** Prompt **
Write all of the entries out again exactly.

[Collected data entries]
Start of Block

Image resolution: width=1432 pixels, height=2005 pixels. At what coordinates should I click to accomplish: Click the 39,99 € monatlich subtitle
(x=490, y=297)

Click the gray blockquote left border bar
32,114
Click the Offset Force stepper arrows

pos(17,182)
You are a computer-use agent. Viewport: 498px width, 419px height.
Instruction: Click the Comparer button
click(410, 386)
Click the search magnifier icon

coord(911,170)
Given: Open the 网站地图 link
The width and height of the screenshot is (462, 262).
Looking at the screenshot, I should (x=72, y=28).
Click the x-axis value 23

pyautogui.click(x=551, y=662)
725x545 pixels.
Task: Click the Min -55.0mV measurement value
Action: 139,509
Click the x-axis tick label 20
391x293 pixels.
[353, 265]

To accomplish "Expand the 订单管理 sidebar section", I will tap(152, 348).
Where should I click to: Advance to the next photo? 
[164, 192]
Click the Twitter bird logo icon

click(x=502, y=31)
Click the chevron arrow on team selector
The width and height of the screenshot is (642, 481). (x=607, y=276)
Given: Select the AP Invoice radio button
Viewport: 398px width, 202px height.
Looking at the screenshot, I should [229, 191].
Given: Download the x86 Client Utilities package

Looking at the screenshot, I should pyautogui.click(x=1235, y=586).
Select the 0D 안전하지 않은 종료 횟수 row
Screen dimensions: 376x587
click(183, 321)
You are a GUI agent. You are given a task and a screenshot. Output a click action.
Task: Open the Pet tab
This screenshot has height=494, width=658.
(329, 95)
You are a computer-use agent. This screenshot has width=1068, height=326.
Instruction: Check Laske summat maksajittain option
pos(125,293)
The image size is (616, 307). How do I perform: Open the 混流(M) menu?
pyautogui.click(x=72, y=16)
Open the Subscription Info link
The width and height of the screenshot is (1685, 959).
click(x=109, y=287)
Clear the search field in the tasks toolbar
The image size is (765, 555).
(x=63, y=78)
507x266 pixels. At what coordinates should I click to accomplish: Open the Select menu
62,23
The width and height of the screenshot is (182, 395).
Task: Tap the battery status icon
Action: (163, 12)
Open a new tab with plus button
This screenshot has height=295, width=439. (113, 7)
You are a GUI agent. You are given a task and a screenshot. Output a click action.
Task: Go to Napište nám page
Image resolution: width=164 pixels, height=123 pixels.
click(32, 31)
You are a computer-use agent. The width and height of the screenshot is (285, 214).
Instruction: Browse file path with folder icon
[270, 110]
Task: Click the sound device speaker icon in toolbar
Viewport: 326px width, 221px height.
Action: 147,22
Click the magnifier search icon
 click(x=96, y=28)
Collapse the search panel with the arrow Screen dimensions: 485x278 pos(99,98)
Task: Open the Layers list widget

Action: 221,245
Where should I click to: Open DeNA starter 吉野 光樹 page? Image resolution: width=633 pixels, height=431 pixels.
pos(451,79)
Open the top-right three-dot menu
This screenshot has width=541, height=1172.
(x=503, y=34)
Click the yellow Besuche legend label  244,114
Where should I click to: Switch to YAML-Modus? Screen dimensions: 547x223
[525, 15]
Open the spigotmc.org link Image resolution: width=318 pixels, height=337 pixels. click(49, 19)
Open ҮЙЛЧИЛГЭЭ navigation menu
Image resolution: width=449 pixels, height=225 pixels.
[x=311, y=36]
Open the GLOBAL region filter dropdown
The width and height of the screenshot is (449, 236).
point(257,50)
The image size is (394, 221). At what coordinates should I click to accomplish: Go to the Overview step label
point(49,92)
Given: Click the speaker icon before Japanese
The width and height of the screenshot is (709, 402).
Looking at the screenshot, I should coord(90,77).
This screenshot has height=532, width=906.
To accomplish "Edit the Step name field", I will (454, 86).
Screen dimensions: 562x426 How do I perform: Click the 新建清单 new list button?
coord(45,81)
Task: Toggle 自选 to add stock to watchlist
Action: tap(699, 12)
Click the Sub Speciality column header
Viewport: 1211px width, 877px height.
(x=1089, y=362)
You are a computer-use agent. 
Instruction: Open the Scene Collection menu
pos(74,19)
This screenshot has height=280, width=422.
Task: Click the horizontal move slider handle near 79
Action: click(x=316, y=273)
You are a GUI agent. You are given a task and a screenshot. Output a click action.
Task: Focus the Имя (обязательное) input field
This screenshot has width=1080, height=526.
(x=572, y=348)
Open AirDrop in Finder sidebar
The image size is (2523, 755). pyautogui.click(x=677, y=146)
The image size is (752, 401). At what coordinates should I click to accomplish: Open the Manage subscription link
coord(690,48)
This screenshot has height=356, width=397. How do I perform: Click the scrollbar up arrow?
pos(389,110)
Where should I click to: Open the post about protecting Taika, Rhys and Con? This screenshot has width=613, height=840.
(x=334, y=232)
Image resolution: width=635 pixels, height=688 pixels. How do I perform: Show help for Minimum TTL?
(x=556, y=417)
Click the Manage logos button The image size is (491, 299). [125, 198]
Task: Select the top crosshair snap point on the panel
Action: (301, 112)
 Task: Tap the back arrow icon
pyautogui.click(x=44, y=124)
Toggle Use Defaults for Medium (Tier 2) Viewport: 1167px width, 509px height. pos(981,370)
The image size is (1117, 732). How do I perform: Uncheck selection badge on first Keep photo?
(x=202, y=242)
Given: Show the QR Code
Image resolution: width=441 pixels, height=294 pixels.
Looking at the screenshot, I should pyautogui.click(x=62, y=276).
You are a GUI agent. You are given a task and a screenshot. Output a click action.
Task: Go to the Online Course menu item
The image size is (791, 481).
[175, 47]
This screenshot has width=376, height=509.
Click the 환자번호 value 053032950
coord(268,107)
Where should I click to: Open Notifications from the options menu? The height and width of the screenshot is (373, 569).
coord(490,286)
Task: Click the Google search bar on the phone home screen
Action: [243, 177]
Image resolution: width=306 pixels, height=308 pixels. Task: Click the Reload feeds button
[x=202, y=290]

End of Block

** Task response **
Image resolution: width=1432 pixels, height=2005 pixels. At what coordinates should I click to accomplish: Click the 39,99 € monatlich subtitle
(x=490, y=297)

Click the gray blockquote left border bar
32,114
Click the Offset Force stepper arrows

pos(17,182)
You are a computer-use agent. Viewport: 498px width, 419px height.
Instruction: Click the Comparer button
click(410, 386)
Click the search magnifier icon

coord(911,170)
Given: Open the 网站地图 link
The width and height of the screenshot is (462, 262).
Looking at the screenshot, I should (x=72, y=28).
Click the x-axis value 23

pyautogui.click(x=551, y=662)
725x545 pixels.
Task: Click the Min -55.0mV measurement value
Action: 139,509
Click the x-axis tick label 20
391x293 pixels.
[353, 265]

To accomplish "Expand the 订单管理 sidebar section", I will tap(152, 348).
Where should I click to: Advance to the next photo? 
[164, 192]
Click the Twitter bird logo icon

click(x=502, y=31)
Click the chevron arrow on team selector
The width and height of the screenshot is (642, 481). (x=607, y=276)
Given: Select the AP Invoice radio button
Viewport: 398px width, 202px height.
Looking at the screenshot, I should [229, 191].
Given: Download the x86 Client Utilities package

Looking at the screenshot, I should pyautogui.click(x=1235, y=586).
Select the 0D 안전하지 않은 종료 횟수 row
Screen dimensions: 376x587
click(183, 321)
You are a GUI agent. You are given a task and a screenshot. Output a click action.
Task: Open the Pet tab
This screenshot has height=494, width=658.
(329, 95)
You are a computer-use agent. This screenshot has width=1068, height=326.
Instruction: Check Laske summat maksajittain option
pos(125,293)
The image size is (616, 307). How do I perform: Open the 混流(M) menu?
pyautogui.click(x=72, y=16)
Open the Subscription Info link
The width and height of the screenshot is (1685, 959).
click(x=109, y=287)
Clear the search field in the tasks toolbar
The image size is (765, 555).
(x=63, y=78)
507x266 pixels. At what coordinates should I click to accomplish: Open the Select menu
62,23
The width and height of the screenshot is (182, 395).
Task: Tap the battery status icon
Action: (163, 12)
Open a new tab with plus button
This screenshot has height=295, width=439. (113, 7)
You are a GUI agent. You are given a task and a screenshot. Output a click action.
Task: Go to Napište nám page
Image resolution: width=164 pixels, height=123 pixels.
click(32, 31)
You are a computer-use agent. The width and height of the screenshot is (285, 214).
Instruction: Browse file path with folder icon
[270, 110]
Task: Click the sound device speaker icon in toolbar
Viewport: 326px width, 221px height.
Action: 147,22
Click the magnifier search icon
 click(x=96, y=28)
Collapse the search panel with the arrow Screen dimensions: 485x278 pos(99,98)
Task: Open the Layers list widget

Action: 221,245
Where should I click to: Open DeNA starter 吉野 光樹 page? Image resolution: width=633 pixels, height=431 pixels.
pos(451,79)
Open the top-right three-dot menu
This screenshot has width=541, height=1172.
(x=503, y=34)
Click the yellow Besuche legend label  244,114
Where should I click to: Switch to YAML-Modus? Screen dimensions: 547x223
[525, 15]
Open the spigotmc.org link Image resolution: width=318 pixels, height=337 pixels. click(49, 19)
Open ҮЙЛЧИЛГЭЭ navigation menu
Image resolution: width=449 pixels, height=225 pixels.
[x=311, y=36]
Open the GLOBAL region filter dropdown
The width and height of the screenshot is (449, 236).
point(257,50)
The image size is (394, 221). At what coordinates should I click to accomplish: Go to the Overview step label
point(49,92)
Given: Click the speaker icon before Japanese
The width and height of the screenshot is (709, 402).
Looking at the screenshot, I should coord(90,77).
This screenshot has height=532, width=906.
To accomplish "Edit the Step name field", I will (454, 86).
Screen dimensions: 562x426 How do I perform: Click the 新建清单 new list button?
coord(45,81)
Task: Toggle 自选 to add stock to watchlist
Action: tap(699, 12)
Click the Sub Speciality column header
Viewport: 1211px width, 877px height.
(x=1089, y=362)
You are a computer-use agent. 
Instruction: Open the Scene Collection menu
pos(74,19)
This screenshot has height=280, width=422.
Task: Click the horizontal move slider handle near 79
Action: click(x=316, y=273)
You are a GUI agent. You are given a task and a screenshot. Output a click action.
Task: Focus the Имя (обязательное) input field
This screenshot has width=1080, height=526.
(x=572, y=348)
Open AirDrop in Finder sidebar
The image size is (2523, 755). pyautogui.click(x=677, y=146)
The image size is (752, 401). At what coordinates should I click to accomplish: Open the Manage subscription link
coord(690,48)
This screenshot has height=356, width=397. How do I perform: Click the scrollbar up arrow?
pos(389,110)
Where should I click to: Open the post about protecting Taika, Rhys and Con? This screenshot has width=613, height=840.
(x=334, y=232)
Image resolution: width=635 pixels, height=688 pixels. How do I perform: Show help for Minimum TTL?
(x=556, y=417)
Click the Manage logos button The image size is (491, 299). [125, 198]
Task: Select the top crosshair snap point on the panel
Action: (301, 112)
 Task: Tap the back arrow icon
pyautogui.click(x=44, y=124)
Toggle Use Defaults for Medium (Tier 2) Viewport: 1167px width, 509px height. pos(981,370)
The image size is (1117, 732). How do I perform: Uncheck selection badge on first Keep photo?
(x=202, y=242)
Given: Show the QR Code
Image resolution: width=441 pixels, height=294 pixels.
Looking at the screenshot, I should pyautogui.click(x=62, y=276).
You are a GUI agent. You are given a task and a screenshot. Output a click action.
Task: Go to the Online Course menu item
The image size is (791, 481).
[175, 47]
This screenshot has width=376, height=509.
Click the 환자번호 value 053032950
coord(268,107)
Where should I click to: Open Notifications from the options menu? The height and width of the screenshot is (373, 569).
coord(490,286)
Task: Click the Google search bar on the phone home screen
Action: [243, 177]
Image resolution: width=306 pixels, height=308 pixels. Task: Click the Reload feeds button
[x=202, y=290]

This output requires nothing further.